1. The documentary record: who called him CI‑7 and what that meant
Published Freedom of Information Act records and court materials assembled by The Smoking Gun and summarized by major outlets show an FBI/NYPD task force labeled a source “CI‑7,” whom agents described as supplying reliable information that contributed to wiretap applications and surveillance of Genovese family social clubs and phones in the 1980s [1] [2]. Those accounts say the source carried a briefcase modified with recording devices, was paid small sums by agents, and taped conversations with mob figures — details repeated across Time, The New York Times and other reporting [3] [2].
2. What Sharpton has admitted and what he denies
Sharpton publicly acknowledged cooperating with law enforcement beginning in the early‑to‑mid 1980s and said he recorded some conversations when his life was threatened by people in the music business, but he has insisted repeatedly that he never considered himself an informant “flipped” by the government and disputes the breadth of the Smoking Gun’s characterizations [3] [4]. In press comments he framed his actions as self‑defense and as cooperation to address drug flow and exploitation of Black artists, not as betraying civil‑rights allies [5] [4].
3. The link to mob prosecutions and to Don King or music executives
Reporting credits information from the CI‑7 material with helping secure electronic surveillance that targeted leaders and associates of the Genovese crime family, and earlier accounts have tied Sharpton’s cooperation to investigations touching figures such as boxing promoter Don King and music‑industry actors accused of exploiting Black performers [3] [5]. Sources vary on specificity: The Smoking Gun and contemporaneous press cite use of leads in wiretap affidavits against organized‑crime targets [1] [2], while other outlets note longstanding ambiguity about whether Sharpton’s role directly “brought down” major bosses or was one piece among many in broader investigations [3] [6].
──────────────────────────────
TASK STATEMENT =
Pick up the account of Sharpton and the CI‑7 informant records right after its last sentence and carry it forward.
──────────────────────────────
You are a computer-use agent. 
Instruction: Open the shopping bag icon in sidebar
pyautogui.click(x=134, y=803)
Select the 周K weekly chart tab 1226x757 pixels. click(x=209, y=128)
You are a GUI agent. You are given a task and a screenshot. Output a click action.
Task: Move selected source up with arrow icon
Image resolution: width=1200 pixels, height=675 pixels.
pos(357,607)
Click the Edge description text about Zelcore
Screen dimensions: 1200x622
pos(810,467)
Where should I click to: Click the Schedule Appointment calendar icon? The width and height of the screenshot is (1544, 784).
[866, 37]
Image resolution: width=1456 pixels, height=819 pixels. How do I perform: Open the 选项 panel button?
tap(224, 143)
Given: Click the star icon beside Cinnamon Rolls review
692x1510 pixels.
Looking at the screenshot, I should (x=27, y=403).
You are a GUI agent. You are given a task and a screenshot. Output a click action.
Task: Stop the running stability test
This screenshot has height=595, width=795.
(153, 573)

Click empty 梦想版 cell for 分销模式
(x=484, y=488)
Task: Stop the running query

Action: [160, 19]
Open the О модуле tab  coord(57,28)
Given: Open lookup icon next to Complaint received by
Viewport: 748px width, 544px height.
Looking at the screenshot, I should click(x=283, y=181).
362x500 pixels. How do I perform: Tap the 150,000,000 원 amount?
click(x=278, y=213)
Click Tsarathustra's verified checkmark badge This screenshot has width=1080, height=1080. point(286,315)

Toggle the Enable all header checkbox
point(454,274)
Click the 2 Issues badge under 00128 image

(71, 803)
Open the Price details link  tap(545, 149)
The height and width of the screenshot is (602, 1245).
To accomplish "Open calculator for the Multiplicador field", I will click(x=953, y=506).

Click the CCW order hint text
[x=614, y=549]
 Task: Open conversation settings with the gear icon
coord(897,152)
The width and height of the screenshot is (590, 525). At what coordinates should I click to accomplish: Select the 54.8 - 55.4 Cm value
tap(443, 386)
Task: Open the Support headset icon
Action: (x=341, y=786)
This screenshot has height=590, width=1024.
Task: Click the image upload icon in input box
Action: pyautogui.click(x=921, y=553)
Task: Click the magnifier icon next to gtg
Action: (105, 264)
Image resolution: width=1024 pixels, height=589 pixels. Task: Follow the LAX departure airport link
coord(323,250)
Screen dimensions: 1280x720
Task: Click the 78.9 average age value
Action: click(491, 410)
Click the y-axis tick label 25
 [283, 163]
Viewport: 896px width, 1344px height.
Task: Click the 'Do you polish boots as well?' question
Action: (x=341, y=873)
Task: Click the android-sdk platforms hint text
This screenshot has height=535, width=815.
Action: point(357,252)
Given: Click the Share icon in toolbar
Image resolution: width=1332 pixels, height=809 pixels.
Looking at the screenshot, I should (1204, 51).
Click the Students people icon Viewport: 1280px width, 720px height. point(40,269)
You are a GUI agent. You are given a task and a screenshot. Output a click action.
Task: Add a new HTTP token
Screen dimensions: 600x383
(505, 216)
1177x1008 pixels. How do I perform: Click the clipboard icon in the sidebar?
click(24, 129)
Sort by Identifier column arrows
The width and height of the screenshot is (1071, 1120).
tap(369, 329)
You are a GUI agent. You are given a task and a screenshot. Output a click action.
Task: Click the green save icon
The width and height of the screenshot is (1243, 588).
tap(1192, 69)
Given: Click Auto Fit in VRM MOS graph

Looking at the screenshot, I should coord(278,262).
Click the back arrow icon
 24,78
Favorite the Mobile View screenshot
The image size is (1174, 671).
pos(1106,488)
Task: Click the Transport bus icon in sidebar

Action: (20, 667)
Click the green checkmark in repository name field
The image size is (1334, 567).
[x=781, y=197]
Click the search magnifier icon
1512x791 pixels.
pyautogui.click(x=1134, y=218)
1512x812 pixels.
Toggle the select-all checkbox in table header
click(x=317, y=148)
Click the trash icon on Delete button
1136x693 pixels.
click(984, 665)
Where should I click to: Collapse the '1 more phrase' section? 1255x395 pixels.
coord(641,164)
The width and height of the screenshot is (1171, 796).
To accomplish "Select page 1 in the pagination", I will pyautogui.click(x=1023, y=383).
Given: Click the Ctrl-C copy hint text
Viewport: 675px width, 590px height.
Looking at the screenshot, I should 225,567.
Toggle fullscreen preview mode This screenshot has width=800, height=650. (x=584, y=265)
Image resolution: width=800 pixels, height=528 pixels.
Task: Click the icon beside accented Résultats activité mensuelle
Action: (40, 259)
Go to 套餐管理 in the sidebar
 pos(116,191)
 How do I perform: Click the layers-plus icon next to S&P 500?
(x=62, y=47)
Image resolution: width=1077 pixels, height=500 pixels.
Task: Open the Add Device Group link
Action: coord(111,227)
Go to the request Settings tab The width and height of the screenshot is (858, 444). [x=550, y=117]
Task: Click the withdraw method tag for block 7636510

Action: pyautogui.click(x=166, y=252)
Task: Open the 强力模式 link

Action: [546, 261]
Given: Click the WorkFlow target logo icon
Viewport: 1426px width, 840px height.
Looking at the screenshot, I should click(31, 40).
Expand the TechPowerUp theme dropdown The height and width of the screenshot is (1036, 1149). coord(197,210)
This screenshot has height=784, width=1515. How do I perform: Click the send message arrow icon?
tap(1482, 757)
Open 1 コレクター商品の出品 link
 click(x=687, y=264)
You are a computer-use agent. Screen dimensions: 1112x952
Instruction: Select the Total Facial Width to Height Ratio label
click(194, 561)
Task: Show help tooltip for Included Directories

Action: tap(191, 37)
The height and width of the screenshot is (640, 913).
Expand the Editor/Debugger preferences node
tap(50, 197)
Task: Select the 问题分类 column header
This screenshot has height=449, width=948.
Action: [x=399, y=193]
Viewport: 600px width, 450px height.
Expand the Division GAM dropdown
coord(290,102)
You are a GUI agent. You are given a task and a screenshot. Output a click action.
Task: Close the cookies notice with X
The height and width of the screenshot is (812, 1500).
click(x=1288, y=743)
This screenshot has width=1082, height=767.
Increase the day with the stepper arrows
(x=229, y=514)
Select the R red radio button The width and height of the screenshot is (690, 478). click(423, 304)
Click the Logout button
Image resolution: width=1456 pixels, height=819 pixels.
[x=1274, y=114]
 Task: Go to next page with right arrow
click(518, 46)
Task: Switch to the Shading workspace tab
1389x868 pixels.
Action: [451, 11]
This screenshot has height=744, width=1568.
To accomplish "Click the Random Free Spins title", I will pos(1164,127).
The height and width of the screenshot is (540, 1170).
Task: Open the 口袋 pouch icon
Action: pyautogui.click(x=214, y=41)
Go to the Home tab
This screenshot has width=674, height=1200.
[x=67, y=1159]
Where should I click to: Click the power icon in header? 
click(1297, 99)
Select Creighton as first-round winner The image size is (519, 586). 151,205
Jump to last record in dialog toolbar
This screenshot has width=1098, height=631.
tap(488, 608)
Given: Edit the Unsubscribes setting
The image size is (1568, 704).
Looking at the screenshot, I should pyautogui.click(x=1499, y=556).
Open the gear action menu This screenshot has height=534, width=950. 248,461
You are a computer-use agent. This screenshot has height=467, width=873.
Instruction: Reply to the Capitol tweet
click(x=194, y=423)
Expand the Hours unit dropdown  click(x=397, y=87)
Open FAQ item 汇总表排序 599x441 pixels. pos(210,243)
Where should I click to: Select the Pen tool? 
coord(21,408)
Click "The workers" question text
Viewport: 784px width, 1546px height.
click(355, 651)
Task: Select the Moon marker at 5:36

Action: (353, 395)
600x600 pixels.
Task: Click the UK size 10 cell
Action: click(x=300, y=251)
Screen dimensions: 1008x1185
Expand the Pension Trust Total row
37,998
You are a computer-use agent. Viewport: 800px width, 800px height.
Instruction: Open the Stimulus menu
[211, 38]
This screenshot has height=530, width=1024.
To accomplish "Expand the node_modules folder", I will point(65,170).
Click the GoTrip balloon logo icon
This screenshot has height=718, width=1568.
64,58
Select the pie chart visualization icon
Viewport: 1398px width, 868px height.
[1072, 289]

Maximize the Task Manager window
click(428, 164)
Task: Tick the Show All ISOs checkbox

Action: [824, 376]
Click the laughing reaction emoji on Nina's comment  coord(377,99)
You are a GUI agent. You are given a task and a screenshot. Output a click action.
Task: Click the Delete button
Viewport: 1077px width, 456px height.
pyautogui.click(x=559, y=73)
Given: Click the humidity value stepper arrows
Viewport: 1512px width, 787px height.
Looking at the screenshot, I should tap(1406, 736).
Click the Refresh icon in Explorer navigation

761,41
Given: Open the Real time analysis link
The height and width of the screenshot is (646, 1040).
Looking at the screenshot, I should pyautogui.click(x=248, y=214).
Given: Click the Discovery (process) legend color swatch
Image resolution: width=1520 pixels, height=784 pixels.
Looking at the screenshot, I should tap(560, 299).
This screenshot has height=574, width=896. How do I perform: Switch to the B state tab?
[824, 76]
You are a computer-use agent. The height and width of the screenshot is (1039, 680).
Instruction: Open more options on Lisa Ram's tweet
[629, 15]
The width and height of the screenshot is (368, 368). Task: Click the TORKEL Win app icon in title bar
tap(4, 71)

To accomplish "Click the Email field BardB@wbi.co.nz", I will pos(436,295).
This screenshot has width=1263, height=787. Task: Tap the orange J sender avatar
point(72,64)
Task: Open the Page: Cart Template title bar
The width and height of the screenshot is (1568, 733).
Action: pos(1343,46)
──────────────────────────────
EXERCISE RESULT =
4. Competing narratives and possible agendas in the reporting
There is a clear divide between outlets emphasizing archival FBI documents to portray Sharpton as a paid, active informant (The Smoking Gun, summarized by The New York Times and others) and Sharpton’s defense that his cooperation was limited, protective, and has been sensationalized [1] [2] [4]. Critics and partisan commentators have used the revelations to impugn Sharpton’s credibility and political associations; defenders warn the coverage risks criminalizing a Black activist who says he sought to protect communities and artists from exploitation [7] [8]. The primary sources observed by reporters came from law‑enforcement files and anonymous task‑force interviews, which can confirm agency labels and actions but leave room for disputes over motive and context [1].
5. What can — and cannot — be concluded from the available reporting
The documented record in FOIA releases and court filings, as published by The Smoking Gun and reported by mainstream outlets, supports that Sharpton acted as a source for organized‑crime investigators in the 1980s and was identified internally as CI‑7; those materials describe recordings and use of his information in wiretap applications [1] [2]. What remains contested in the public record is the exact scope of his contribution (whether he “helped take down” specific bosses or executives as a principal actor versus providing one of several leads), his characterization of his role as victim‑cooperator rather than a formal informant, and the degree to which later accounts may overstate or politicize those activities [3] [4] [9]. Reporting here is limited to the documents and interviews available; it cannot definitively resolve Sharpton’s subjective state of mind or every causal link between his cooperation and individual prosecutions absent additional court findings or direct agency confirmation beyond the cited records [1] [2].